A: The confusion and controversy over this sweetener abounds, and it’s no wonder.  In the 1970’s, when High Fructose Corn Syrup (HFCS) was first commercially introduced, it was recognized as a highly beneficial compound, primarily to food manufacturers. It was sweeter than sucrose, didn’t have to be dissolved (it was already liquid), and wasn’t unstable in acidic products as table sugar is.  Best of all, it was made from corn which is abundant here in the U.S  We import a staggering amount of sugar from sugar cane from other nations, many that have not found standardization in their process and reliability. Corn was abundant domestically . . . and cheap!

Yes, 30 years ago, all hailed HFCS.

Today you hear that it causes diabetes, hypertension, obesity, and excessive fat production around vital organs.  There are conflicting studies, some indicating risk, others interpreted by experts as indications that HFCS is treated by the body much as any other sugar.

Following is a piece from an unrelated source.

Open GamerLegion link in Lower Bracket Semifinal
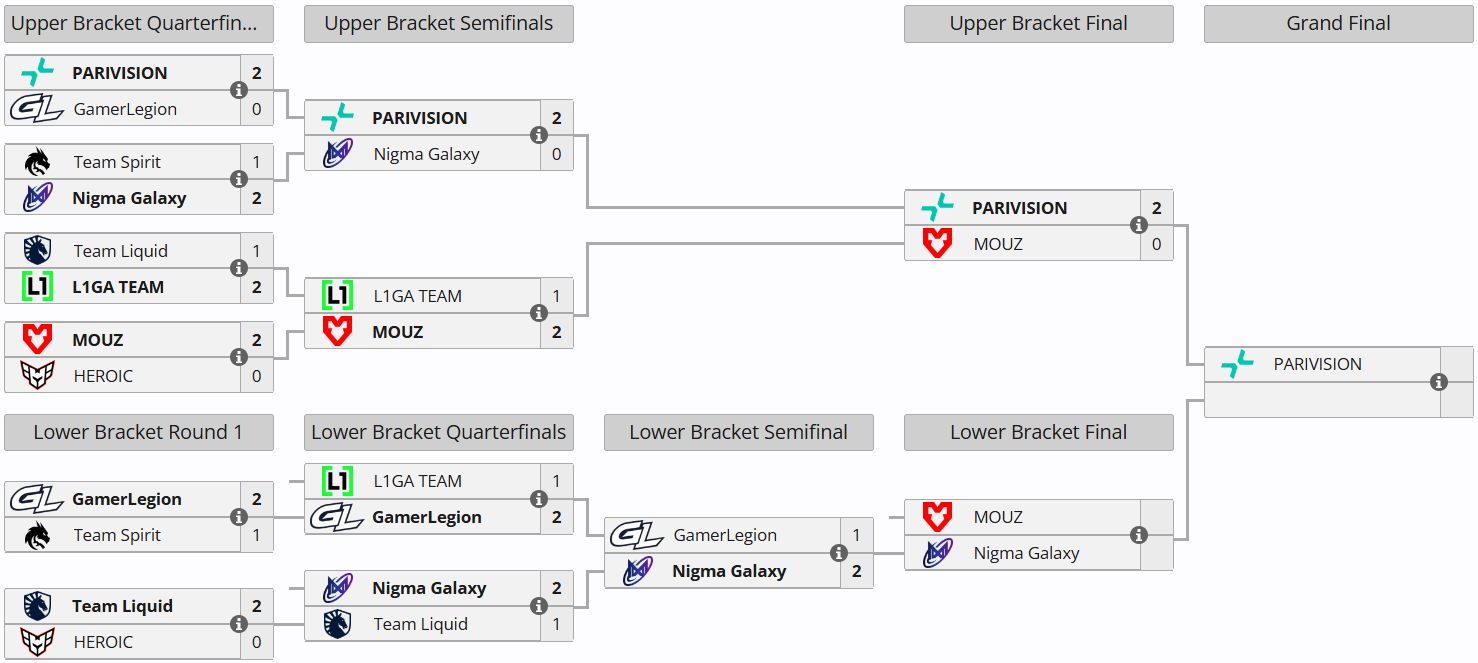 tap(725, 535)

Here’s where the spotlight needs to land.  It shouldn’t be so focused on what HFCS does in a laboratory, but rather the shift in sugar consumption over the past 30 years.  HFCS is just a delivery system for fructose, and the problems lie not with fructose itself, but with the excessive amounts Americans consume.  30 years ago our population consumed fructose in its natural form, primarily fruits, and that was just fine.  Today it is the primary sweetener in almost all sugared soft drinks, and nearly half of the packaged foods, breads, and middle aisle products use HFCS.

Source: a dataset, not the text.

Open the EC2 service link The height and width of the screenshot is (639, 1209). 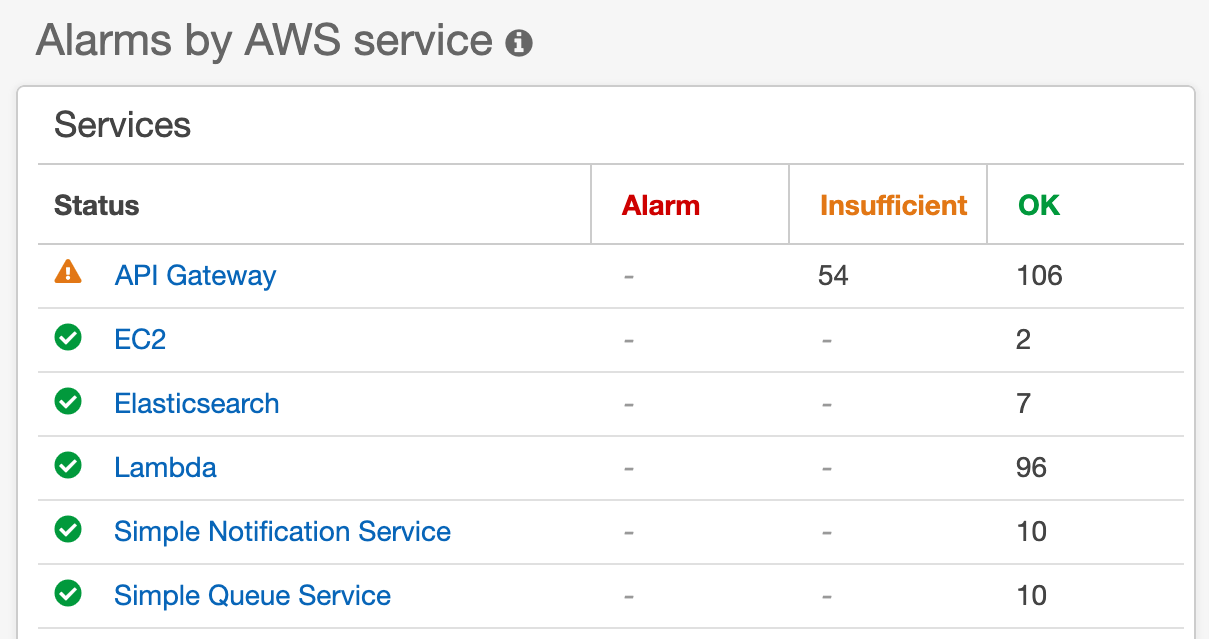140,340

Fructose is not metabolized in the same manner as glucose, the body’s natural direct energy source.  While glucose is stored in the muscles and released to maintain blood sugar, fructose is metabolized by the liver.  Glucose is used by virtually every cell in the body and only a small percentage of consumed glucose is directed to the liver.  Fructose hasn’t any option.  It goes to the liver where it may be converted into Free Fatty Acids, LDL Cholesterol, and triglycerides.  The amounts in a regular diet including fruits and vegetables is manageable, but flood fructose into the liver and open the door for increased activity of Advanced Glycation End-Products (AGE), predecessors of virtually all of the diseases we associate with aging. 

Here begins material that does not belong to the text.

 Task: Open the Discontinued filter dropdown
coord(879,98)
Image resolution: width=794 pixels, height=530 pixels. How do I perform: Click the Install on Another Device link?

Research has clearly demonstrated that increases in fructose consumption result in reduction in insulin efficiency, increases in fat accumulation, and in some individuals the liver may begin to resemble that of an alcoholic diagnosed with a fatty liver, even though no alcohol Is involved.

So, to the bottom line question, one glass of juice sweetened with HFCS isn’t likely to do much harm, but look at a population in which the average person consumes near 60 gallons of soda annually, amounting in near 70 pounds of fructose, and the risks become real.

High Fructose Corn Syrup is not your friend, and while I encourage you to make natural food choices including fresh produce containing fructose, I think the evidence is clear enough to say, avoid HFCS and eat supportively!